1 什麼是時間序列分析？

如果在時間點\(t\)觀察到依變數\(Y\)以及自變數\(X\)，其他時間點觀察到的\(Y\)有沒有影響時間點\(t\)的\(Y\)？

\[ Y_{it}=\beta_{0}+\beta_{1}X_{it}+\delta_{2}T_{i,t=2}+\delta_{3}T_{i,t=3}+\ldots+\delta_{t}T_{i,t=t}+u_{it}\]

\(\delta_{2}T_{i,t=2},\delta_{3}T_{i,t=3},\ldots,\delta_{t}T_{i,t=t}\)這些變數可以解釋不同時間點之間的異質性。
假設調查1,000位民眾，\(Y_{it}\)是選後對於民主的支持度，\(T_{i,t=1}\)是選前一個月對於民主的支持度，\(T_{i,t=2}\)是選前三個月對於民主的支持度，\(X_{it}\)是選後的民主價值，可以用以下的固定效果(fixed-effect)模型表示這這幾個變數之間的關係：（出處）

\[ Y_{it}=\beta_{0}+\beta_{1}X_{it}+\delta_{2}T_{i,t=2}+u_{it}\]

資料中有三個時間點\(t,t=1,t=2\)，方程式的右邊中只需要1避免共線性。

* _資料部分_:
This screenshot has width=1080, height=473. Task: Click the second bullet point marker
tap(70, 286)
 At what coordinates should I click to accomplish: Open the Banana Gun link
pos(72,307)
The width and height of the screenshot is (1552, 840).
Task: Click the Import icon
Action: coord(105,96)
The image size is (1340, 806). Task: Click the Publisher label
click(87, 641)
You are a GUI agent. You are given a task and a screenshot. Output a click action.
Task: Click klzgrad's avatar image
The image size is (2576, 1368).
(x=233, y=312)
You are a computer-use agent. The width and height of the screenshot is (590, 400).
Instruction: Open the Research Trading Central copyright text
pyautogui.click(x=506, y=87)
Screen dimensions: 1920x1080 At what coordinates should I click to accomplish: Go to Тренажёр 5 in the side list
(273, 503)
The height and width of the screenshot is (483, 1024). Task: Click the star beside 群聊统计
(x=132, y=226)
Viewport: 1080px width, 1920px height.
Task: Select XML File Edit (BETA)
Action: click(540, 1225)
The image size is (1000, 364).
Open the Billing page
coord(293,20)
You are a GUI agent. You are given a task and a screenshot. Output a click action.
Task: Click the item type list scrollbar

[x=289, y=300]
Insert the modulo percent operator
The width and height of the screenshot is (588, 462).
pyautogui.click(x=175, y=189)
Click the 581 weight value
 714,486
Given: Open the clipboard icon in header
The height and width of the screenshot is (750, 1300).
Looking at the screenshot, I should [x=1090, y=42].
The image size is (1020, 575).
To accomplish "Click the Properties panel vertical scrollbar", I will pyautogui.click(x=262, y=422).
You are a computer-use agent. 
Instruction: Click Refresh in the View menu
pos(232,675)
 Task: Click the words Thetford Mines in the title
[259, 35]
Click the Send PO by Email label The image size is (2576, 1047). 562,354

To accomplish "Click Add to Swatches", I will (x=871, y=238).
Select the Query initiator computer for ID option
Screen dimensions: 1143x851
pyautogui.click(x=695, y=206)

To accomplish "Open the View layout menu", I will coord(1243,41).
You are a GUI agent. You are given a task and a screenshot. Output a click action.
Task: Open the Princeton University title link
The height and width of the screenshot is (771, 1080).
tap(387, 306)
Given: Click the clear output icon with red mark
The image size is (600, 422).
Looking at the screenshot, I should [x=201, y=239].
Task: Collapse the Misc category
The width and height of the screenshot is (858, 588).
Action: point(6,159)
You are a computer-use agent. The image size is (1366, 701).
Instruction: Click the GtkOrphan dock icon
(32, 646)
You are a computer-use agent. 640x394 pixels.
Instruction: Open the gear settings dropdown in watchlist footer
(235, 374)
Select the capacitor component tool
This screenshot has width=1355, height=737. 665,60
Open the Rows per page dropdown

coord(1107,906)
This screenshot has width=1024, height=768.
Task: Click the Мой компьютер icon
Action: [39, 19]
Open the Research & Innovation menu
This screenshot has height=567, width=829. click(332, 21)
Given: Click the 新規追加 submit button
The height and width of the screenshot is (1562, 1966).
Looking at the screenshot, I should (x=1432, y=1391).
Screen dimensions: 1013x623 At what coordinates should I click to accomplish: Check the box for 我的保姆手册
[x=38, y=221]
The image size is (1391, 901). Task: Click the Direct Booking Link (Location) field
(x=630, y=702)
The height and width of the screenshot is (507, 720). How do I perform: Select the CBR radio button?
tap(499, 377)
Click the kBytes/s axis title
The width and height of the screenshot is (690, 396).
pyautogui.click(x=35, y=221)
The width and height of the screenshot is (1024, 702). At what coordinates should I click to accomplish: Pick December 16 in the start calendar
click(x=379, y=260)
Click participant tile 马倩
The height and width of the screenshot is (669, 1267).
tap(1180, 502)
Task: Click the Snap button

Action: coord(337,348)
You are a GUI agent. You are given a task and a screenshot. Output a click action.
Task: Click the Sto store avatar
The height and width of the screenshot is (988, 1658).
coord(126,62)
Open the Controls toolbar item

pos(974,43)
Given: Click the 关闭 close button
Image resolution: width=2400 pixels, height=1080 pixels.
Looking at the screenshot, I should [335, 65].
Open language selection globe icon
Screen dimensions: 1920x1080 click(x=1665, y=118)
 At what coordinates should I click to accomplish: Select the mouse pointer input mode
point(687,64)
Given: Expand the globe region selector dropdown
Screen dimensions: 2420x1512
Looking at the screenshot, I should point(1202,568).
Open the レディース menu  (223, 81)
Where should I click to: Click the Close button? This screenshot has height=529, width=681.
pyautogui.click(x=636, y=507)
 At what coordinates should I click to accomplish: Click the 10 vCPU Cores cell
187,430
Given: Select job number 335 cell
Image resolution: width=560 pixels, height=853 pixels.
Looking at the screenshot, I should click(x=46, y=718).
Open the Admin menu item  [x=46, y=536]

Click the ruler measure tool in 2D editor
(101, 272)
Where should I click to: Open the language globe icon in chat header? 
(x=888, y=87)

* _文字要求_:
在時間序列分析的說明中，假設的調查共訪問了多少位民眾？

* _完整回答_:
1,000位民眾。